### [Records for the task]
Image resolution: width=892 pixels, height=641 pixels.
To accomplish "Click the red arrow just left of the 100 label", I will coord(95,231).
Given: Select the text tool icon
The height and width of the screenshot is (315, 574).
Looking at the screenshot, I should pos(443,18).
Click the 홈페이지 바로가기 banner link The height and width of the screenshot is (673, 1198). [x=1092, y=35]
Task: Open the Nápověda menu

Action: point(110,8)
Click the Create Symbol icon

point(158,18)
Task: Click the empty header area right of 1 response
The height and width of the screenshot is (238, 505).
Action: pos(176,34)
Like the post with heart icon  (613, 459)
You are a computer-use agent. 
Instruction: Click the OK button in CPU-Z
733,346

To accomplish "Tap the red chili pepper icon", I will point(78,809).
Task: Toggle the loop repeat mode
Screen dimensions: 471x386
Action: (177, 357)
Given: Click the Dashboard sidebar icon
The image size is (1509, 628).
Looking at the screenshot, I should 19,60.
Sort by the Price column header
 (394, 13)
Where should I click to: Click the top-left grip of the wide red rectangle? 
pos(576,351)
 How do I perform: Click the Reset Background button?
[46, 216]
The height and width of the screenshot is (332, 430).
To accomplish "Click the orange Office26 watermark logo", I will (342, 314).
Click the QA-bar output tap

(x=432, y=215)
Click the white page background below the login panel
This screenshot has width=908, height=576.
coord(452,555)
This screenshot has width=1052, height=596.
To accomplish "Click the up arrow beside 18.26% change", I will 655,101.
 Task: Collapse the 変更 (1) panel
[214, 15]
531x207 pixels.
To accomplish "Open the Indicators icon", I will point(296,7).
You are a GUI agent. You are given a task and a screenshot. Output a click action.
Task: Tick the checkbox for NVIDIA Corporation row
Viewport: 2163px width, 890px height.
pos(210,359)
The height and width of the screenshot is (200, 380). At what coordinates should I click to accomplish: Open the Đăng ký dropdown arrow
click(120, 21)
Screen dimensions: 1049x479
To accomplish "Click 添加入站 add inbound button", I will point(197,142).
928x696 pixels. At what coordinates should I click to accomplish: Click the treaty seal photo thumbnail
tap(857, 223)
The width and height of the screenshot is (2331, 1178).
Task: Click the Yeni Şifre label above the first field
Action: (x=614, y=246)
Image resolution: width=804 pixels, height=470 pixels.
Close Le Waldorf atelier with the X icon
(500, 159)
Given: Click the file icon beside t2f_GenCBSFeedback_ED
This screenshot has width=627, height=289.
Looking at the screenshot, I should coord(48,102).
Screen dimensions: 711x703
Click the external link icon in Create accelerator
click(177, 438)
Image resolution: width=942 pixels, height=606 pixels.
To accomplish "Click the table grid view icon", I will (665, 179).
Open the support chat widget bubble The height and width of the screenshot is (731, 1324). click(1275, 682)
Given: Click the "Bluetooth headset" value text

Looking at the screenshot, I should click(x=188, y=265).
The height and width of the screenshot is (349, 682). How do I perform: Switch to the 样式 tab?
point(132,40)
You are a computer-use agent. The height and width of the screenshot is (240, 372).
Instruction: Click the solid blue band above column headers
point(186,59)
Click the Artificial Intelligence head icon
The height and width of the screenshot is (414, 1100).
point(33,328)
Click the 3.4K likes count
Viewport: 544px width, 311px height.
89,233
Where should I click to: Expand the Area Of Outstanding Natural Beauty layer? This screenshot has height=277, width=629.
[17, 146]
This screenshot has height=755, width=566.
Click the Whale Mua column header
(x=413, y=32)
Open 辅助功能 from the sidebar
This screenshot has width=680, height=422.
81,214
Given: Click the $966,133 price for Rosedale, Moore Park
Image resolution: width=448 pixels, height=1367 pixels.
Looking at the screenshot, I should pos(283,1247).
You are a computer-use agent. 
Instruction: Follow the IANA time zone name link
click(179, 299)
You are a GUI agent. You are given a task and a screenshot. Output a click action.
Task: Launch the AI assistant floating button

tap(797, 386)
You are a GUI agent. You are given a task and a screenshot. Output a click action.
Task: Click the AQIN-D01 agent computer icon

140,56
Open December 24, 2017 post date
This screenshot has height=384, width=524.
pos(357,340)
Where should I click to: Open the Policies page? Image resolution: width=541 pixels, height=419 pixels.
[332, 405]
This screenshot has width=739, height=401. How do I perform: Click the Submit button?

### [Task details]
Repeat exactly, and only, the lines from the one containing "Screen dimensions: 711x703" through the end of the material.

### [Exercise response]
Screen dimensions: 711x703
Click the external link icon in Create accelerator
click(177, 438)
Image resolution: width=942 pixels, height=606 pixels.
To accomplish "Click the table grid view icon", I will (665, 179).
Open the support chat widget bubble The height and width of the screenshot is (731, 1324). click(1275, 682)
Given: Click the "Bluetooth headset" value text

Looking at the screenshot, I should click(x=188, y=265).
The height and width of the screenshot is (349, 682). How do I perform: Switch to the 样式 tab?
point(132,40)
You are a computer-use agent. The height and width of the screenshot is (240, 372).
Instruction: Click the solid blue band above column headers
point(186,59)
Click the Artificial Intelligence head icon
The height and width of the screenshot is (414, 1100).
point(33,328)
Click the 3.4K likes count
Viewport: 544px width, 311px height.
89,233
Where should I click to: Expand the Area Of Outstanding Natural Beauty layer? This screenshot has height=277, width=629.
[17, 146]
This screenshot has height=755, width=566.
Click the Whale Mua column header
(x=413, y=32)
Open 辅助功能 from the sidebar
This screenshot has width=680, height=422.
81,214
Given: Click the $966,133 price for Rosedale, Moore Park
Image resolution: width=448 pixels, height=1367 pixels.
Looking at the screenshot, I should pos(283,1247).
You are a computer-use agent. 
Instruction: Follow the IANA time zone name link
click(179, 299)
You are a GUI agent. You are given a task and a screenshot. Output a click action.
Task: Launch the AI assistant floating button

tap(797, 386)
You are a GUI agent. You are given a task and a screenshot. Output a click action.
Task: Click the AQIN-D01 agent computer icon

140,56
Open December 24, 2017 post date
This screenshot has height=384, width=524.
pos(357,340)
Where should I click to: Open the Policies page? Image resolution: width=541 pixels, height=419 pixels.
[332, 405]
This screenshot has width=739, height=401. How do I perform: Click the Submit button?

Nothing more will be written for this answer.